Do you know someone who stores bottled water in the car, for refreshment on the go? You might want to warn them that PET, the plastic used for most water bottles, will leach endocrine-disrupting phthalates into the water – and the warmer the environment, the more chemicals end up in the bottled water.1 Despite their track record of being linked to cancer, birth defects and developmental problems in humans, the bottled water industry successfully lobbied against regulation of phthlates in bottled water2, so these bottles are considered “safe” and “food grade.”
Is Bottled Water Safe?
It’s not just the bottle that can do us harm. In a test done by the Natural Resources Defense Council (NDRC), 22% of bottled water brands tested contained chemical contaminants such as chloroform, arsenic, nitrate, trihalomethanes, aluminum, acetone and more,
at levels beyond state health limits. Many brands also had levels of
bacterial contamination ranging from 5 to a staggering 51,000
colony-forming units per milliliter! Unfortunately, the FDA has not set enforceable guidelines for levels of bacterial contamination in bottled water3.

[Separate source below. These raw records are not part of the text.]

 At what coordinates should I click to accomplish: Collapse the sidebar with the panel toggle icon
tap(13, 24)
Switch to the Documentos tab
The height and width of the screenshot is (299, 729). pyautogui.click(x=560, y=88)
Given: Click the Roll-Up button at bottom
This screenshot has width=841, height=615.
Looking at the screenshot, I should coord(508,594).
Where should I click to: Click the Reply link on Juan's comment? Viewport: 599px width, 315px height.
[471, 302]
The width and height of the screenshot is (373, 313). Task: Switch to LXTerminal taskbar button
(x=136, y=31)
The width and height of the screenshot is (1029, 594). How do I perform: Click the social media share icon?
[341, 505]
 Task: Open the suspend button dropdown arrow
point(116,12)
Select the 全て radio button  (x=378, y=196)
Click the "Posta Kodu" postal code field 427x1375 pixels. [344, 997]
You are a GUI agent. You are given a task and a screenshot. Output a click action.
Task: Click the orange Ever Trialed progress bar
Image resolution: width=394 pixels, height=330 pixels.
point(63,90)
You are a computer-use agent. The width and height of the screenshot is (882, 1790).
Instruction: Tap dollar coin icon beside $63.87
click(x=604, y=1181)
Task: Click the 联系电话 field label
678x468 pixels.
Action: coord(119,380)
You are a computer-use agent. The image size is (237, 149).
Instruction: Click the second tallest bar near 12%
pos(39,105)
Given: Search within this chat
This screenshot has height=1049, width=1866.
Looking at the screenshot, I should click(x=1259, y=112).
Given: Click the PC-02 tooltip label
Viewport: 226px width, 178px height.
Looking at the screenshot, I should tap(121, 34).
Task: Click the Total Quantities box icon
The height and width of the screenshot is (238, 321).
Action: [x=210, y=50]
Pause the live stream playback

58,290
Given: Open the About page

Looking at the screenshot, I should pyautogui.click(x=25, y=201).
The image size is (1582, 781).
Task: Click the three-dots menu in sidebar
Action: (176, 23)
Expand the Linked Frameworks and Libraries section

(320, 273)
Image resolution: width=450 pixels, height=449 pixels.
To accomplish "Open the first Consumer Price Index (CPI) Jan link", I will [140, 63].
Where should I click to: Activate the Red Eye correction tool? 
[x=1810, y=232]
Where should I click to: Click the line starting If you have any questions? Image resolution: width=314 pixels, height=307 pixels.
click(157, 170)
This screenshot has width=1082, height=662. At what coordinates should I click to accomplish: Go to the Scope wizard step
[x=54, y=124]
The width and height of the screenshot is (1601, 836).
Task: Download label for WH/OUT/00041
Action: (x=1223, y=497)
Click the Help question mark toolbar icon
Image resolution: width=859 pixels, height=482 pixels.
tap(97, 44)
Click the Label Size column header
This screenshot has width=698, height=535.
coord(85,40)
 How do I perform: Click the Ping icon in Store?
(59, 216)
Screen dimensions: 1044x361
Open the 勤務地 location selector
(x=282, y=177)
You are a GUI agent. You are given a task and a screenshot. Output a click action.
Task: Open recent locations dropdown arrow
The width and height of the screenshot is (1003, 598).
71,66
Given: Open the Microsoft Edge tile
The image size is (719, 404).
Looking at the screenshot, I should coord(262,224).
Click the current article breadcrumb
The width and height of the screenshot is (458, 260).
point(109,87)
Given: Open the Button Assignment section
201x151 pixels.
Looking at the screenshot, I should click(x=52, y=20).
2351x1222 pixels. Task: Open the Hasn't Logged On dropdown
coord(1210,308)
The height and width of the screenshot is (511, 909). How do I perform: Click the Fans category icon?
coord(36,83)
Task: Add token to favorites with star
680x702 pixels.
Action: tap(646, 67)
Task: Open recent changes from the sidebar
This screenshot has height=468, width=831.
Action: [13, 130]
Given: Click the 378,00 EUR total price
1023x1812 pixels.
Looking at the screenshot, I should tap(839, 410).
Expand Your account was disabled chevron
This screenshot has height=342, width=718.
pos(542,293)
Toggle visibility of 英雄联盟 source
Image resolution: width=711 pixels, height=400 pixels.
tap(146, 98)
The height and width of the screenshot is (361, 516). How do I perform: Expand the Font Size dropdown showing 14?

Bottled Water and the Environment
Add to this the environmental load caused by bottled water, and it
becomes clear that the convenience just isn’t worth the price. Consider
this: a truckload of bottled water is so heavy that the truck can’t be
filled completely! This means that there are trucks crossing the US,
burning fossil fuels and contributing to air pollution, only to haul
partial loads of a product that can be less expensive and better quality
when filtered at home. While recycling of PET bottles is on the
upswing, still more than 70% of water bottles end up in a landfill. And
did you know that it takes about 12x more fresh water than the average
water bottle holds, just to make the water bottle itself?
Bottled Water vs. Tap Water
Unfiltered tap water isn’t any better – it can contain pesticides, VOCs, lead, fluoride, and many more harmful contaminants. There are more than 84,000 chemicals registered for use in the United States today,
and we have no way of knowing how many of these might be in our water
supply. Testing for all of these possible contaminants isn’t feasible,
as the cost of testing would far outweigh the cost of treatment itself.